_Data for review_.
• • •

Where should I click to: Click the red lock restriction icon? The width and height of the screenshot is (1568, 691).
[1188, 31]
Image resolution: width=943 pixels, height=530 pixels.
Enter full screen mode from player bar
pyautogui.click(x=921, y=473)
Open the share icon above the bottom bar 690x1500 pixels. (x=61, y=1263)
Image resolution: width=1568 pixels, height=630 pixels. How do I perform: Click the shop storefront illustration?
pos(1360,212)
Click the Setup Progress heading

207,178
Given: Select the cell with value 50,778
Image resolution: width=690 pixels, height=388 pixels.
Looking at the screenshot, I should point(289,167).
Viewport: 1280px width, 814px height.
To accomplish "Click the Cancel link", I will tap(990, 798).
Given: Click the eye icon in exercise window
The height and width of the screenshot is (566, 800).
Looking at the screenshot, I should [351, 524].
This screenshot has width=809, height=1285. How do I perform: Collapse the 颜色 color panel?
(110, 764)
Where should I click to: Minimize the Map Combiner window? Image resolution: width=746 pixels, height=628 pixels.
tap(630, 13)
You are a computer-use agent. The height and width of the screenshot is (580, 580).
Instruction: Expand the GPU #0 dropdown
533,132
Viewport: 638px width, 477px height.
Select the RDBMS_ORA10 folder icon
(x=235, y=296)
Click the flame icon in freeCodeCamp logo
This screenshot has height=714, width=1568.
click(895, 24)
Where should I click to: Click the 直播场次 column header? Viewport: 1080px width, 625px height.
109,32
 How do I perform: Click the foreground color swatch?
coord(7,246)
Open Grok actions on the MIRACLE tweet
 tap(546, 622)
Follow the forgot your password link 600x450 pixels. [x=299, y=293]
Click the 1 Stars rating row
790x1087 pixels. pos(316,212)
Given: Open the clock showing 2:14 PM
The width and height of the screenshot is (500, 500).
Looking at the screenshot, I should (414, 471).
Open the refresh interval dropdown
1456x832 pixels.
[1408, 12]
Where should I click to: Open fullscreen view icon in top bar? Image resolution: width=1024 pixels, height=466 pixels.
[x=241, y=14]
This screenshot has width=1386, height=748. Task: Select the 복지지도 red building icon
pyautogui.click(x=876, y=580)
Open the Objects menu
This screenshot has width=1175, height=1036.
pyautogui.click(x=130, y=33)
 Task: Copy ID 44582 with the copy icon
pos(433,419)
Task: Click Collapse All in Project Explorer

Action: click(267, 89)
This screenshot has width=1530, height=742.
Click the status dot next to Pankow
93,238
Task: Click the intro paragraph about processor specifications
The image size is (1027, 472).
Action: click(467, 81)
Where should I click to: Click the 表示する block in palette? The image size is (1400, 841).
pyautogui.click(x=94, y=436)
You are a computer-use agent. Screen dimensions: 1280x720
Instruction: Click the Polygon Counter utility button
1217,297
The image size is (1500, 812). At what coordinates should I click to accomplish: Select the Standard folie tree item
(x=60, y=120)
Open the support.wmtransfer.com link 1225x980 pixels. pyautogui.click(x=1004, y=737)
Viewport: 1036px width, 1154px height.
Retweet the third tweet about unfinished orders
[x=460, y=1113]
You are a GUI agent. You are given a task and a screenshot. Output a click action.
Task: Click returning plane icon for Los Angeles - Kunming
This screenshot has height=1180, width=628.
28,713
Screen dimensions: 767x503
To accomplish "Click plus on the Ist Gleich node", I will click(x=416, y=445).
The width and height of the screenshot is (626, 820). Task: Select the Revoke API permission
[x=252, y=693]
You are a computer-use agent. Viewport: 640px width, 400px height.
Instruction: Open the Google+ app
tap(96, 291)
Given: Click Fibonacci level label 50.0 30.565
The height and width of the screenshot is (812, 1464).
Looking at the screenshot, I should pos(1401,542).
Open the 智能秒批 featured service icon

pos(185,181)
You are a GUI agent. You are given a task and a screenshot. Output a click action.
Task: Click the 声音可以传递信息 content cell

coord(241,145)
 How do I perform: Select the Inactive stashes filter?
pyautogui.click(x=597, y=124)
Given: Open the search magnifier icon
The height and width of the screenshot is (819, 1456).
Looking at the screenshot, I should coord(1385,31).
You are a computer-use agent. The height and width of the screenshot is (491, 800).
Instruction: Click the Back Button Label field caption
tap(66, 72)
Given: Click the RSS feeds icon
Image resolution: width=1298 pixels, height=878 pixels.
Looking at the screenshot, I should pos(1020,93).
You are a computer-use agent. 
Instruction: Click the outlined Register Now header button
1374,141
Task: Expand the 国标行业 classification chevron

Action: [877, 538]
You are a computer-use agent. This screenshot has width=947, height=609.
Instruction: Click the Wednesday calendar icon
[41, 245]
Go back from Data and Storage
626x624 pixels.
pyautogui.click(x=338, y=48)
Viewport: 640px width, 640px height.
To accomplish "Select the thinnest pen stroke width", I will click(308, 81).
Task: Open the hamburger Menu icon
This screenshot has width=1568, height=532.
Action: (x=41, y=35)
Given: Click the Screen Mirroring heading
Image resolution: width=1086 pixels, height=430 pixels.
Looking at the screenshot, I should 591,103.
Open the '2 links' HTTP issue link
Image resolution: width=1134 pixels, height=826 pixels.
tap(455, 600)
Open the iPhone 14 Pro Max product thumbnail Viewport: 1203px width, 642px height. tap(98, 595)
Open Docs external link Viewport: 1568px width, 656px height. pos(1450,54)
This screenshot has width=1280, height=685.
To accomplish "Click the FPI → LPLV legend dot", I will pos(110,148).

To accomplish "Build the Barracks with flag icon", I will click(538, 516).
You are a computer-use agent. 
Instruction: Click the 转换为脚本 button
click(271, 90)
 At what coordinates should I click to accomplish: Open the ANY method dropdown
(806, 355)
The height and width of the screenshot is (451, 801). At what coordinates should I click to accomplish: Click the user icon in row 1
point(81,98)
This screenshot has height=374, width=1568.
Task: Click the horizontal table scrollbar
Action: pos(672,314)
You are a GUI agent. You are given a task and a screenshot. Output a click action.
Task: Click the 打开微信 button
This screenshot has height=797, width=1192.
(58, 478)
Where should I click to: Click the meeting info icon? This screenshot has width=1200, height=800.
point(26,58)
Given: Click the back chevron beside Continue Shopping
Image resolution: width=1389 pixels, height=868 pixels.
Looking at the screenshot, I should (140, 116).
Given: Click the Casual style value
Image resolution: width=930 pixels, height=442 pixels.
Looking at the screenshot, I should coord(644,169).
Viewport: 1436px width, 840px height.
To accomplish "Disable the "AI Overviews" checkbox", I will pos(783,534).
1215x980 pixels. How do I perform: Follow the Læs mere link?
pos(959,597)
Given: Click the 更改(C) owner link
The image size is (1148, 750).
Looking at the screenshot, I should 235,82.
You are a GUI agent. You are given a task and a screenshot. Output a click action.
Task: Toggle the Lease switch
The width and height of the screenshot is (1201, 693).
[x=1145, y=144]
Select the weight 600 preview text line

• • •

_Task instructions_. Every line that contains the string "value" should be copied from the records.

_Response area_.
Given: Select the cell with value 50,778
Given: Click the Casual style value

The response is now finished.